As a beachside country cousin I normally avoid trips to London, my constitution rattled by the city dynamics, but there are days when the city brightens my day and this weekend was one of them. Driving through Whitechapel, my mind refuelled with memories from my childhood, the names on the shops change but the rest remains, the mannequined shop windows, the eclectic mix of architecture and people, sights and smells that pulled me back. As I turned into Brick Lane I suddenly became aware of the throngs of people that had the same plan as me, a visit to the Moniker and Other Art Fair, busy was an under estimate. But car parking achieved I ventured on.

My day blossomed as both fairs opened up their doors. Walking around my eyes and mind feasted on the talents that lined the walls, it’s easy to be a critic but why would you be when there is so much to admire. As I get older I have come to understand that I don’t need to follow trends or direction and I don’t have to like a piece of work to appreciate it, in fact discomfort in an art work is something I have come to enjoy, I now take the stand that if it makes me think then it has worked its magic, if it makes me question it has served me well.

The sea of creativity at the fair was immense and it is almost nonsensical to single out individual artists but of course there were several artist that floated my particular boat in the fairs: I loved the work of J Roldan, his work Misunderstood Princess III, intrigued and visually excited me. Etienne Clements Boudoir photographic masterpiece with it’s secretly saucy vignette moments and French artist Albens resin sculptures which intrigued and entertained me and the undoubtedly skilful artistry of Oliver Leger and his beguiling drawings. But my most moving moment came viewing the work of photographer Giles Duley. His stark powerful portraits of refugees truly affected me and I felt humbled and overwhelmed by their sense of spirit. To stand in front of those portraits and be completely absorbed into those faces was not something I had expected, but I challenge anyone to look at that work and not be moved.

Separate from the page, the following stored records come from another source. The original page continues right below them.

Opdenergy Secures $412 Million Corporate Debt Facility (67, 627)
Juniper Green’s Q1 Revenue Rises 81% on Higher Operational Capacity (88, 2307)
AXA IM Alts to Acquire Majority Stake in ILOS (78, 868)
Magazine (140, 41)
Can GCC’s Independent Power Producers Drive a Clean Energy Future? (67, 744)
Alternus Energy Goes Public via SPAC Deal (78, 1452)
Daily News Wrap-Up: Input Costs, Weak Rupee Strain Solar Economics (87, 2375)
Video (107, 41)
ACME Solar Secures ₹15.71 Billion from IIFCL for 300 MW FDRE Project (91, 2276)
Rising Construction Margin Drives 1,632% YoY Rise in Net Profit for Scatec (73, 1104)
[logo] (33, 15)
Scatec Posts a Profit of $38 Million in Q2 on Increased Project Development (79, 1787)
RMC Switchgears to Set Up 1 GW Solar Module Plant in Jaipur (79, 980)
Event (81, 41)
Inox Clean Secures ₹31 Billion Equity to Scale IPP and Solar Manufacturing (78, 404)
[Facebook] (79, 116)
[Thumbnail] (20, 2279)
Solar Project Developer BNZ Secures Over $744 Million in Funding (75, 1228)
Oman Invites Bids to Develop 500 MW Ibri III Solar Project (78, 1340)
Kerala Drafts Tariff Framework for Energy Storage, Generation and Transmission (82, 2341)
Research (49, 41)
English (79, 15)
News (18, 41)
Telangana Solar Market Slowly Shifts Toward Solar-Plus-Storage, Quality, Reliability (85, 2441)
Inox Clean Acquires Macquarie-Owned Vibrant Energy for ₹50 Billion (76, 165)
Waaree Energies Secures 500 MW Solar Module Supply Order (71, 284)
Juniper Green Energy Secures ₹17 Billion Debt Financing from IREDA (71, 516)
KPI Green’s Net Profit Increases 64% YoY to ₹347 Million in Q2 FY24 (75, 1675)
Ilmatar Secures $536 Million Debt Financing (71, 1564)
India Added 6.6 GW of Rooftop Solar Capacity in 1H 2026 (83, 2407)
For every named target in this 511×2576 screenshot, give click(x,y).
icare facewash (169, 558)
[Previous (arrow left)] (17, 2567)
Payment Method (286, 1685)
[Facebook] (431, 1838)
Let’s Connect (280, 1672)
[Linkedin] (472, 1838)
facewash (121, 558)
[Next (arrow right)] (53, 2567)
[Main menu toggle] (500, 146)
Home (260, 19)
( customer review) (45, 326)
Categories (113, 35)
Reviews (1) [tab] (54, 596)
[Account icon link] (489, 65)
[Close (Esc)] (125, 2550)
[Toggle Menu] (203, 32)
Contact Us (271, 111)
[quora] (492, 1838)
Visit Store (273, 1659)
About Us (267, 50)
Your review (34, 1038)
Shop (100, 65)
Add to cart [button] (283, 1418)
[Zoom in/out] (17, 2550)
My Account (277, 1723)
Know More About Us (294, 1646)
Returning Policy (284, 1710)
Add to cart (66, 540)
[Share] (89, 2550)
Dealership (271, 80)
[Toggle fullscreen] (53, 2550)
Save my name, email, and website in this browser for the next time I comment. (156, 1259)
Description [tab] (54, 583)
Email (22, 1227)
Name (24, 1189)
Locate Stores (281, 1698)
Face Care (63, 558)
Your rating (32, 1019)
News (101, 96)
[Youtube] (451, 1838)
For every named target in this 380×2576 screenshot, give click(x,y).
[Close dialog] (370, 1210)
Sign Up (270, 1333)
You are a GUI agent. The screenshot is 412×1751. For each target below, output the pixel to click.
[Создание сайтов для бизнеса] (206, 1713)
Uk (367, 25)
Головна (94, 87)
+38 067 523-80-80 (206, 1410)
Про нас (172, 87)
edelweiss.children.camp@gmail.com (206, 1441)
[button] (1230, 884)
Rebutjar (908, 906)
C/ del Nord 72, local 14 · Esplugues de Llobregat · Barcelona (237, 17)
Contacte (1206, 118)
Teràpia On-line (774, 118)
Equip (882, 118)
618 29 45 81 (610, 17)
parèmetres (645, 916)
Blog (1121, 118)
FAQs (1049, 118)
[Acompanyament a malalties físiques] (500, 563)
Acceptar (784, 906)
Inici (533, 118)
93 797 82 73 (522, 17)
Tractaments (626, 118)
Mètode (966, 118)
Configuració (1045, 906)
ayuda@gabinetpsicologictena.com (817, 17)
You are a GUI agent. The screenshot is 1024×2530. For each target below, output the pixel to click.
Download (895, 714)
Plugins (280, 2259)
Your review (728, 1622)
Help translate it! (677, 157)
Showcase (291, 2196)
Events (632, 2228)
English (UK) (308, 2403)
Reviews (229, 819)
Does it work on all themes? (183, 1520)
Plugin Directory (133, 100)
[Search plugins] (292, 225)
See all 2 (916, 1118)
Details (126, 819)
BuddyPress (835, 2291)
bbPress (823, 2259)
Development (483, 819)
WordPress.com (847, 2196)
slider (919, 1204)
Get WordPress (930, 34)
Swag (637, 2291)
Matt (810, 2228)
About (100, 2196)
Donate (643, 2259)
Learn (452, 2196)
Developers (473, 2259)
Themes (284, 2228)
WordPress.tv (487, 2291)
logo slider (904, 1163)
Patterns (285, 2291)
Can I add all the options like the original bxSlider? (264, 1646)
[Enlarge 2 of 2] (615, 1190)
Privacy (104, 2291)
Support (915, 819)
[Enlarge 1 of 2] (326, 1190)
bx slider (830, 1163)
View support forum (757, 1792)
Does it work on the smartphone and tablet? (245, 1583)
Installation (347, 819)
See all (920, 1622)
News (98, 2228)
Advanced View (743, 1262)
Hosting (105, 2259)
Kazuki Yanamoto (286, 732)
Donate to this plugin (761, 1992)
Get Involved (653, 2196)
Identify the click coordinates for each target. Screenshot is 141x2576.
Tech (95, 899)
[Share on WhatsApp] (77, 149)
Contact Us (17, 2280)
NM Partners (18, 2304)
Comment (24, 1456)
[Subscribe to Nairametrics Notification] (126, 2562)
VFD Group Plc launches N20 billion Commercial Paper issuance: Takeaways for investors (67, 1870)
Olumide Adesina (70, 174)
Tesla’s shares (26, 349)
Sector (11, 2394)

So my day came to an end but I can say with hand on heart it if you cut through the commercial hype the best thing about events like these is that it is so great to be able to just for a few hours immerse yourself in the creative talent that lies behind so many doors and on top of that a few hours spent sampling the fantastic array of street food can only leave you a happy human being. Thank you Brick Lane for a great day.